Да, предстоит подвергнуть свое тело бесчисленным процедурам и манипуляциям. Мне придется есть, пить и принимать в виде инъекций множество препаратов. Таблетки, свечи, уколы в живот, снова таблетки, чтобы облегчить побочное действие других таблеток, ультразвук, анализы крови, осмотры, осмотры и снова осмотры… Но этот ребенок станет тем единственным человеком, который может спасти меня. Тем единственным, кто поможет мне справиться с пожирающей меня изнутри пустотой и отчаянием. Мой инстинкт самосохранения – дряхлый больной старик, который давно потерял всякую надежду меня спасти, – в кои-то веки выбрался из пещеры, в которой сидел последние двадцать лет, и сказал: «Роди его, милая, роди. Боюсь, только это тебе и поможет».
Побочные эффекты обошли меня стороной. Наверное, когда чего-то очень сильно хочешь, то эйфория от мыслей, что скоро обретешь желаемое, снимает боль и стресс. Кроме неприятных ощущений в животе и слабости по утрам, меня больше ничто не беспокоило. Доктор Бхагнари в подробностях рассказывал, что со мной происходит, и эти истории, отражающие поэтичность его восточной натуры, здорово поднимали мне настроение.

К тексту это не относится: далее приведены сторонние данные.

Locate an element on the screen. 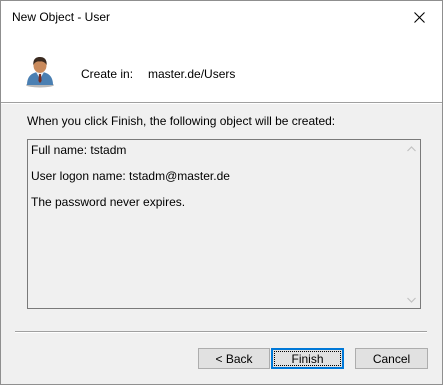 This screenshot has height=385, width=443. chevron-down-icon is located at coordinates (412, 300).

– Твои яичники – это две грозди зеленого винограда, Скай. Каждый месяц на них созревает по красивой сочной виноградинке. Приходит время, и виноградинка лопается, выбрасывая семечко прямо в твою матку, где оно ходит-бродит в поисках своей судьбы. Но, как мы уже выяснили, нам нужно много зрелого винограда, поэтому сейчас в твоем животе зреет истинная мечта винодела. Вижу целых шесть фолликулов – каждый почти пятнадцать миллиметров в диаметре. Вот откуда эти тянущие боли. Скоро виноградины полностью созреют, и мы извлечем их содержимое с помощью вот этой симпатичной иглы. Организм, конечно, обомлеет, как дитя на представлении фокусника: «Ах! Что такое? Были – и нет! Пропали мои детушки!» Но мы быстро вернем их обратно, как только оплодотворим и подрастим в инкубаторе. Тебе все понятно, дорогая Скай?
– Да, доктор Раджив. Я просто кайфую от ваших историй.
– В таком случае, милая, возвращайся домой, съешь полторта, включи «Топ-модель по-американски» и зрей дальше. Как виноград.
– Как виноград, ага…
– А лучше сходи в бар, напейся безалкогольной «Кровавой Мери», пофлиртуй с барменом, станцуй румбу на столе. Как-никак, ты без пяти минут мамочка.
– Вы так не шутите, доктор Раджив, а то ведь пойду и напьюсь. Безалкогольной «Кровавой Мери» – так бармену и скажу. Вот хохоту будет…
Я и в самом деле зашла в бар накануне так называемой подсадки. Доктор велел хорошенько выспаться, но мне не спалось. Гонимая волнением, я забрела в крохотный бар через дорогу от моего дома и заказала себе стакан апельсинового фреша. В заведеньице пахло полированным деревом и цитрусами. Бармен колдовал над напитками, блестело стекло, и откуда-то лилась царапающая душу мелодия. Я помешивала трубочкой сок и разглядывала сидевшие в полумраке фигуры посетителей. А потом подняла глаза к экрану включенного телевизора и обомлела.
С экрана на меня смотрел мужчина, который сжал в руке и унес с собой мое сердце. Сэм Гарри Оушен собственной персоной, элегантно одетый в черный фрак с бабочкой, сжимающий в руке непонятную статуэтку и освещенный тысячей прожекторов. Что это? «Грэмми»? «Эм-ти-ви Эвордс»? Или какая-нибудь южноафриканская музыкальная премия? И за что его награждают? Лучший композитор? Лучший продюсер? В музыкальных наградах я разбиралась не лучше, чем в сортах древесины. Боунс произносил благодарственную речь, и, судя по его взволнованному виду, ему было что сказать. Но звук телевизора был убран полностью, а по губам – даже таким знакомым – я читать не умела.
– Вы можете включить звук? – бросаюсь я к бармену, едва не перемахнув к нему через стойку.
– Нет, поломался, ждем мастера со дня на день.
– Жаль…
– Эй, бро, включи чемпионат по бейсболу! – требует кто-то у меня за спиной.
– Нет-нет-нет! – молю я, переставляя стул ближе к телевизору.